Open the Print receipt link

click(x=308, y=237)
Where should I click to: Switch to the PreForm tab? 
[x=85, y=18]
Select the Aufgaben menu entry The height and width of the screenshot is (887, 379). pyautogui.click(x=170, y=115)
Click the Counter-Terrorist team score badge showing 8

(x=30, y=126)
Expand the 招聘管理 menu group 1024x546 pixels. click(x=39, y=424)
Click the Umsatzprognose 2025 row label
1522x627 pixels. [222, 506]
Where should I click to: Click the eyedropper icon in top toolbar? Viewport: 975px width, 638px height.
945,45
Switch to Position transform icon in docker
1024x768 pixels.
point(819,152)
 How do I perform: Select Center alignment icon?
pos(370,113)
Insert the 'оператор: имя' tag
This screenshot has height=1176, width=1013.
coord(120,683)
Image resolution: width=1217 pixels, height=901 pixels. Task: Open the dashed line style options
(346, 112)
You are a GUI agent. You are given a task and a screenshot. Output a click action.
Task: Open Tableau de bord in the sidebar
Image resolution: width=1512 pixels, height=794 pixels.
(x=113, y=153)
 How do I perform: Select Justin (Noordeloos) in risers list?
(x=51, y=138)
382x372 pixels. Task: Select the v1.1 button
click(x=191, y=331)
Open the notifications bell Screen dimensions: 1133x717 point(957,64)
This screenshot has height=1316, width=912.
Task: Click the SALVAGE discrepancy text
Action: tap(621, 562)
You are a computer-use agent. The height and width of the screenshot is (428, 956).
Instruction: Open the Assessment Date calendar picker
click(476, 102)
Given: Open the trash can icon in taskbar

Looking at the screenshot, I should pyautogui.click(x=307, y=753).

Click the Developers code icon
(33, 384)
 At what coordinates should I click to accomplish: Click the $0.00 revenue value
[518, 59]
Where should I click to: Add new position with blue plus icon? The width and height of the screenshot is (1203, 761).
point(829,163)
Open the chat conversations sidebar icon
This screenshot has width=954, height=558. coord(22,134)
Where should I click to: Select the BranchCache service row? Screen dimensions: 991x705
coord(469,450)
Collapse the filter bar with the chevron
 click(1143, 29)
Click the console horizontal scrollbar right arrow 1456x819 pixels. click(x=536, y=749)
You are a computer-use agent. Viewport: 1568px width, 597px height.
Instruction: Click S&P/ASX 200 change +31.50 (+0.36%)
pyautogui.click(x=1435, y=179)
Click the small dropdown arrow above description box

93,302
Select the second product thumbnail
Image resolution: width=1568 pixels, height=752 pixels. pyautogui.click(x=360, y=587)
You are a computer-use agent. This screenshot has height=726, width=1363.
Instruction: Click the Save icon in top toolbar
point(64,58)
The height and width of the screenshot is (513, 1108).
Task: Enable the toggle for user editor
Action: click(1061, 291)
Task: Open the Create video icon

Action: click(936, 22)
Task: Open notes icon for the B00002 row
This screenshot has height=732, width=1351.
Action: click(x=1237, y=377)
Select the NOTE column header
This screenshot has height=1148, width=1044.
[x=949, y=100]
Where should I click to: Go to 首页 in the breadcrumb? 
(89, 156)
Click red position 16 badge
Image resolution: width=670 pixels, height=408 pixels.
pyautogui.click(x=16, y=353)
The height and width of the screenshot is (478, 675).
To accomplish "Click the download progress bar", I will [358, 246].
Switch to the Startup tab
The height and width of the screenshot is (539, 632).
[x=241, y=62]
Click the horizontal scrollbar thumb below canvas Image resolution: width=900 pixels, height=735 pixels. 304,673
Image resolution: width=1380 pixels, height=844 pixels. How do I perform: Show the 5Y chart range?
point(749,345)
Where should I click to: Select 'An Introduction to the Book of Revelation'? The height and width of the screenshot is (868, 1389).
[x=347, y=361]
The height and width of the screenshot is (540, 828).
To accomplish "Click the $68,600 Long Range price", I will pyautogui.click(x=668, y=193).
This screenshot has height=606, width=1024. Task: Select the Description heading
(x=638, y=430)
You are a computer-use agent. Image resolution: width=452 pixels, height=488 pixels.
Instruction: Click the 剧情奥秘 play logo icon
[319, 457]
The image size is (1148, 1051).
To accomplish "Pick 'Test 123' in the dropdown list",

### Task prompt
Begin with the first line of the data above and, please, print each line exactly until you have printed the line containing "You are a computer-use agent. The"; print nothing else.

### Task solution
Open the Print receipt link

click(x=308, y=237)
Where should I click to: Switch to the PreForm tab? 
[x=85, y=18]
Select the Aufgaben menu entry The height and width of the screenshot is (887, 379). pyautogui.click(x=170, y=115)
Click the Counter-Terrorist team score badge showing 8

(x=30, y=126)
Expand the 招聘管理 menu group 1024x546 pixels. click(x=39, y=424)
Click the Umsatzprognose 2025 row label
1522x627 pixels. [222, 506]
Where should I click to: Click the eyedropper icon in top toolbar? Viewport: 975px width, 638px height.
945,45
Switch to Position transform icon in docker
1024x768 pixels.
point(819,152)
 How do I perform: Select Center alignment icon?
pos(370,113)
Insert the 'оператор: имя' tag
This screenshot has height=1176, width=1013.
coord(120,683)
Image resolution: width=1217 pixels, height=901 pixels. Task: Open the dashed line style options
(346, 112)
You are a GUI agent. You are given a task and a screenshot. Output a click action.
Task: Open Tableau de bord in the sidebar
Image resolution: width=1512 pixels, height=794 pixels.
(x=113, y=153)
 How do I perform: Select Justin (Noordeloos) in risers list?
(x=51, y=138)
382x372 pixels. Task: Select the v1.1 button
click(x=191, y=331)
Open the notifications bell Screen dimensions: 1133x717 point(957,64)
This screenshot has height=1316, width=912.
Task: Click the SALVAGE discrepancy text
Action: tap(621, 562)
You are a computer-use agent. The height and width of the screenshot is (428, 956).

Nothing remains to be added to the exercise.